I asked Claude to read the piece and try to put numbers on the qualitative arguments. I armed him with the actual Polymarket price history and the analysis I did on previous NBA championships. I did not supply him with previous Silver Bulletin writings to judge style. His verdict:
Piece opening prior - 15%
"+19.4 margin," "elite company" - 34%, basically Knicks playoff success to date
"weight recent heavily" - 38%
"Spurs also dominant" - 33%
"Knicks playoff experience" - 36%
"Defense leap, 14th to 7th" - 40%
"Regress shooting luck" - 35%
"Offense good to great" - 39%
"More than sum of parts" - 41%
"I wouldn't bet on them at even money, especially with Game 7 scheduled for San Antonio." - this is the closest to a quantitative prediction saying it's under 50%, but might be close to 50% with home court advantage - 43%
closing paragraph with the 0-4 sweep mentioned - anywhere from 30% to 45%
I am not a Knicks fan although a was a season-ticket holder for over a quarter century starting in the early 1980s, and you cannot avoid some affection from that. I have been betting on the Knicks all season, and would be indifferent on taking them at even money in the championship--but for reasons entirely unrelated to those in the piece.

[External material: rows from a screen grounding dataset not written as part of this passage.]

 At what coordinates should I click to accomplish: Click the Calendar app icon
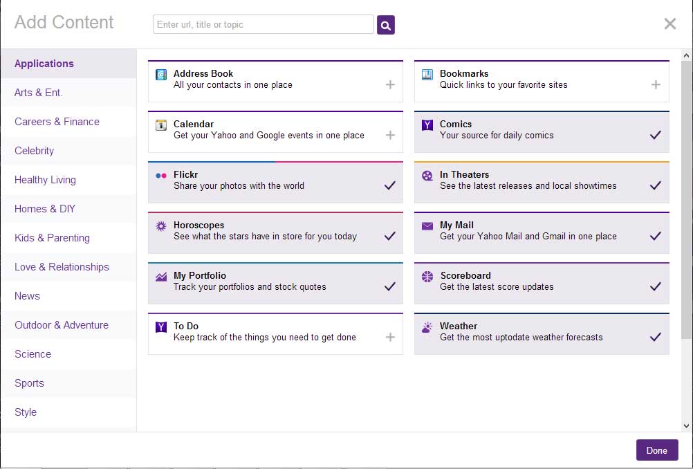pyautogui.click(x=160, y=127)
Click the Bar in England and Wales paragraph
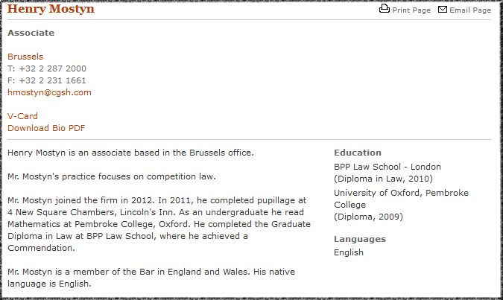 pyautogui.click(x=151, y=278)
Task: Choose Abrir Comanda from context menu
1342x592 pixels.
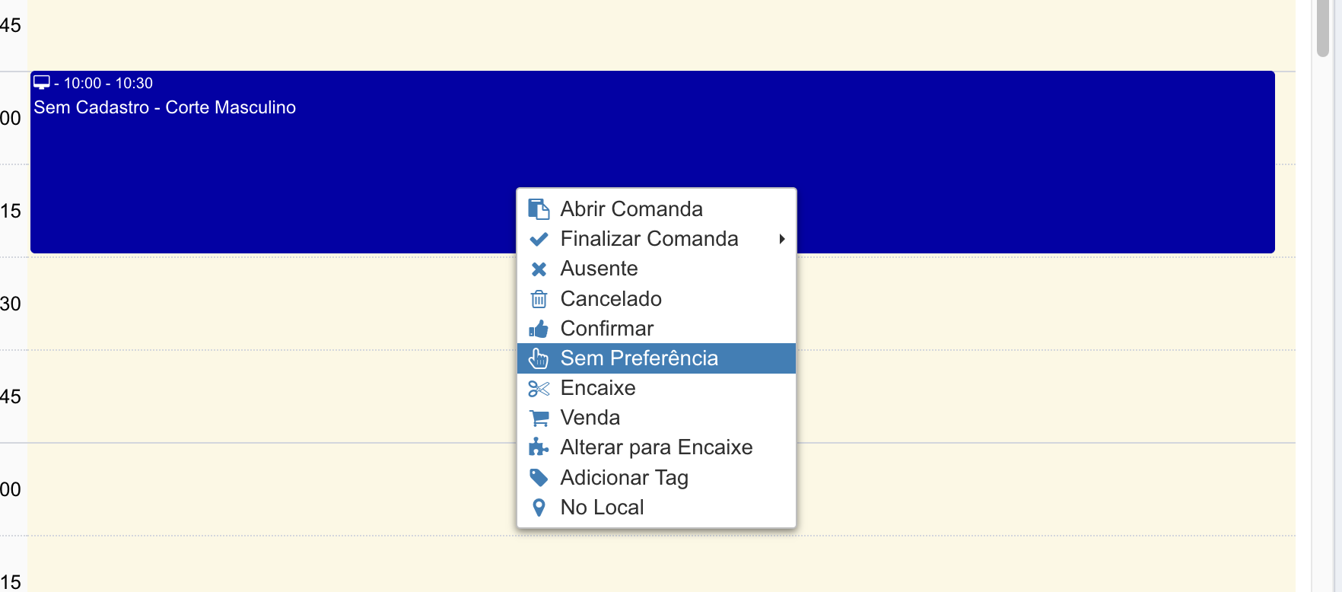Action: point(631,209)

I could well be wrong, I lose a lot of bets, but I am a consistent Bayesian in my analysis, and put numbers--and money--on the conclusions.
I’m trying to make “Joker KAT” a thing :-)
The obvious criticism of this post is it made no contact with the Spurs. However I do give the Knicks more of a chance than I did before reading it.
The Knicks have beaten this iteration of the Spurs, though. It will be interesting to see if Brown thinks Tyler Kolek has something that’s kryptonite to the Spurs, as he was in the NBA Cup final.
The Spurs are so young that 3 months since that game of playoffs makes a real difference. They shot the ball poorly that night and committed a season high in turnovers.
We will see. If we’re name dropping…Stephon Castle a playoff basketball player.
I’m interested to see how Little Luka does against the Spurs platoon of guys they send at him with Wemby back there to clean it all up.